En un tranquilo pueblo de Andalucía, donde las casas blancas se mezclan con el aroma a jazmín, mi vida dio un vuelco por la petición de mi hijo, que me partió el alma. Yo, Carmen, siempre quise lo mejor para mi pequeño, Javier, pero su reciente propuesta nos enfrentó a una decisión que fracturó nuestra familia.
Me opuse a que Javier se casara tan joven. No porque desconfiara de su prometida, Lidia —sencillamente, a sus 27 años apenas empezaba su carrera. Aunque había encontrado un buen trabajo, insistía con fervor en que podía mantener un hogar. Javier nunca supo esperar; su temperamento impulsivo lo dominaba. Se casó con Lidia hace seis meses y alquilaron un piso en el centro de Sevilla. Pronto, la cruda realidad los golpeó: el alquiler devoraba más de la mitad de sus sueldos.
Decidieron ahorrar para una casa. Soñaban con juntar el dinero para la entrada de una hipoteca —una meta noble, pero difícil. Y entonces, un día, mi hijo vino con una conversación que me heló la sangre.
—Mamá, Lidia y yo tenemos un plan para ahorrar más rápido —comenzó, mirándome fijo—. ¿Por qué no te mudas a la casita de la sierra? Nosotros nos instalaremos en tu piso. Así ahorraremos en alquiler y juntaremos la entrada antes.
Me quedé inmóvil, sin creer lo que escuchaba. Aquella casita era un refugio modesto a las afueras del pueblo, con apenas comodidades. Javier siguió hablando, como si no notara mi conmoción:
—Tiene agua, luz, lo básico. ¡Mamá, piénsalo! En cuanto ahorremos lo suficiente, volverás a tu casa. ¡Solo será un tiempo!
Sus palabras sonaron a traición. Miré a mi hijo, a quien crié sola, privándome de todo para que no le faltara nada, y no podía creer que me pidiera sacrificar mi bienestar por su sueño. No necesité mucho para decidir, pero me di una noche para calmarme.
Conocía a mi hijo. Si se instalaban en mi piso, su entusiasmo por ahorrar se esfumaría. ¿Para qué esforzarse si podían vivir cómodos? Javier se acostumbraba fácil a lo fácil. Si salía de la incomodidad, dejaría de luchar. Se quedaría en mi hogar, y yo me vería arrinconada en aquella casita fría, lejos de todo.
Además, no estaba dispuesta a renunciar a mi vida. Seguía trabajando, y el trayecto desde la sierra hasta la ciudad era interminable. La casita era para veranos, no para vivir. No tenía calefacción decente, y en invierno la carretera era intransitable. ¿Por qué debía sacrificarme para que él dejara de luchar? No sería una ayuda, sino un error.

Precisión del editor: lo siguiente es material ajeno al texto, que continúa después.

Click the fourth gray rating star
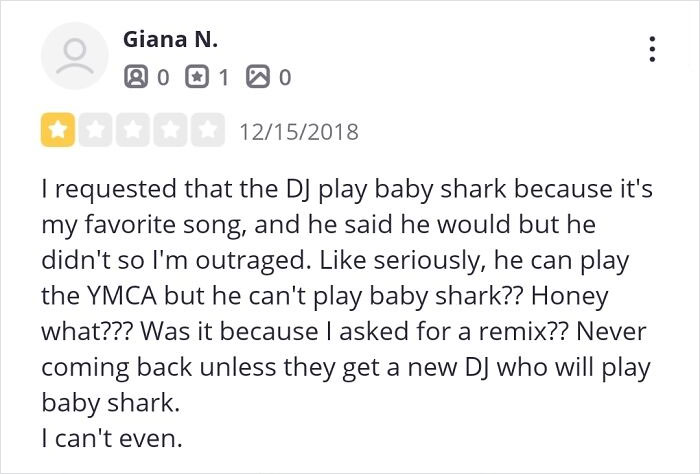The width and height of the screenshot is (700, 474). pyautogui.click(x=171, y=131)
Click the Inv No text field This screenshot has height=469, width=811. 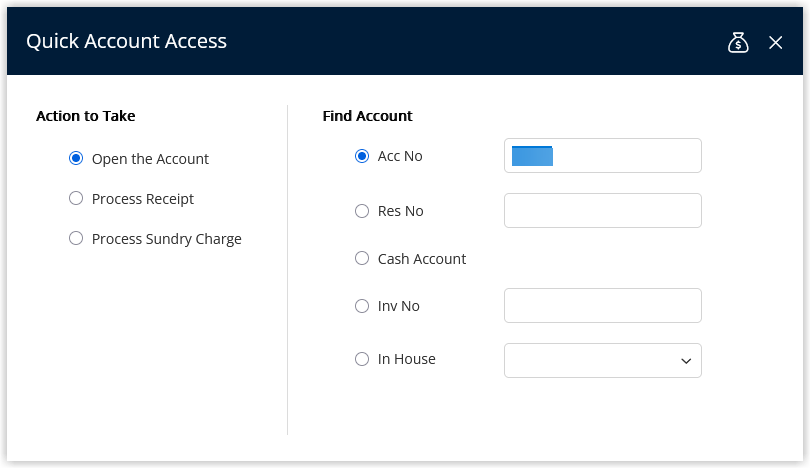click(603, 306)
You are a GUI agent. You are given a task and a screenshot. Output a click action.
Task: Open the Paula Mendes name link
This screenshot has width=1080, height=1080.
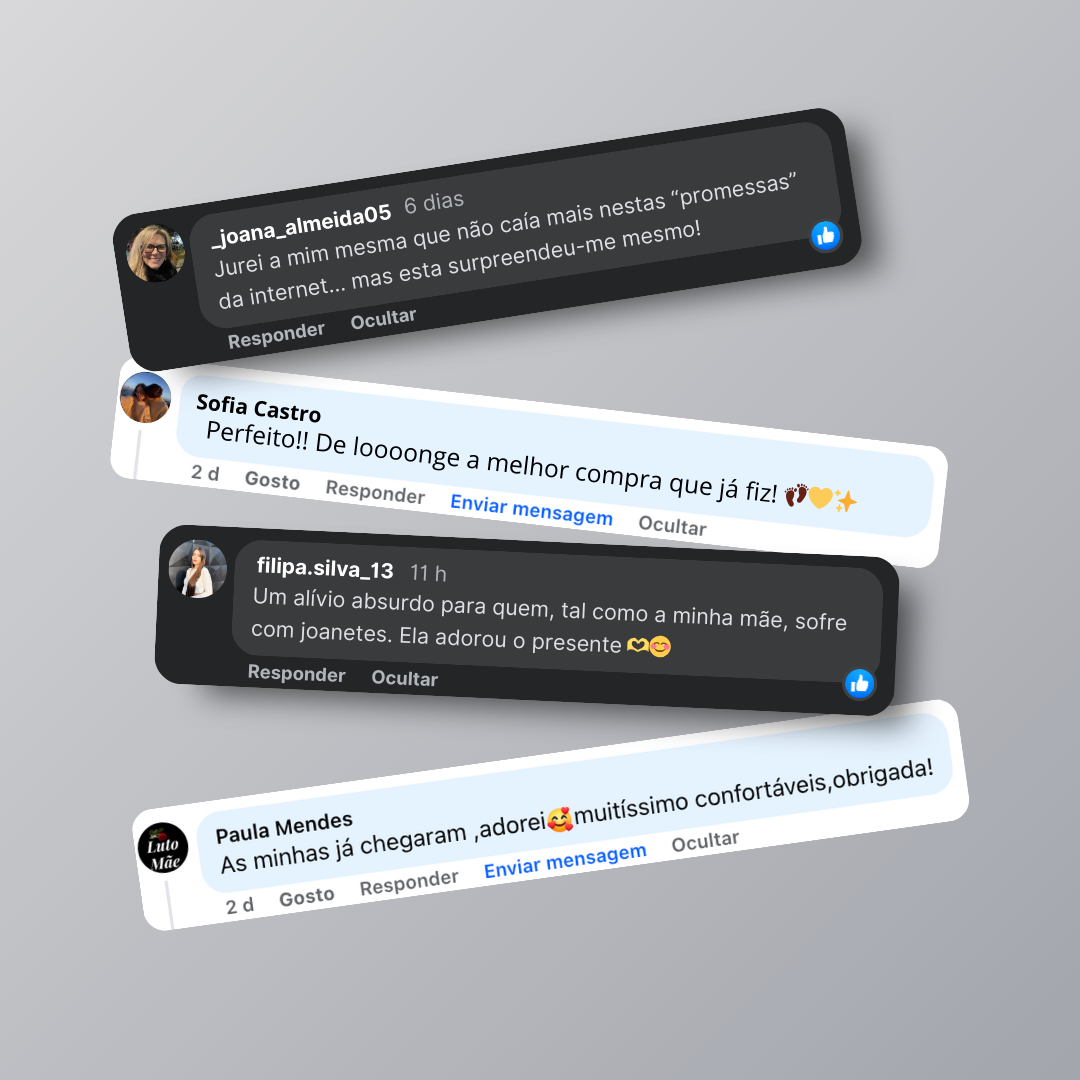[x=284, y=827]
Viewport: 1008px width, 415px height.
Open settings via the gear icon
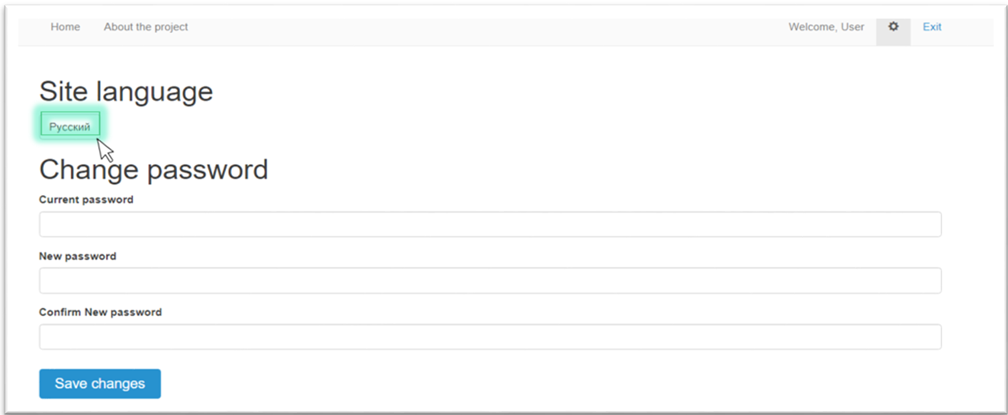click(x=893, y=27)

Al día siguiente, llamé a Javier y a Lidia para zanjar el asunto. Mi voz temblaba, pero me mantuve firme.
—No me mudaré a la casita —dije—. No hay discusión. Pero os ayudaré con dinero para que sigáis alquilando y ahorrando.
Javier palideció. Sus ojos, siempre cálidos, brillaron de resentimiento. Lidia guardó silencio, mirando al suelo.
—Solo piensas en ti —espetó él—. ¡Pedimos algo temporal, y ni siquiera quieres ayudarnos!
—¿Ayudar? —repliqué, con un nudo en la garganta—. Toda mi vida ha sido por ti, Javier. ¿Y ahora quieres que abandone todo por tus planes? No es justo.
Se marcharon sin otra palabra. Desde entonces, nuestra relación se volvió fría como el cierzo en enero. Javier y Lidia dejaron de llamar, y cuando yo intentaba hablar, respondían con sequedad, como si fuera una extraña. El dolor me desgarraba —había perdido al hijo que tanto amaba. Pero sabía que hice lo correcto.
No podía permitir que se estancara en su sueño, acostumbrándose a la comodidad de mi hogar. Y no estaba dispuesta a sacrificarme para que evitase las dificultades. Mi vida también valía, y merecía seguir en mi casa, rodeada de lo mío. Javier se enfadó, pero sé que algún día entenderá: mi negativa no fue egoísmo, sino amor. Mientras, vivo con esta herida, esperando que el tiempo nos cure.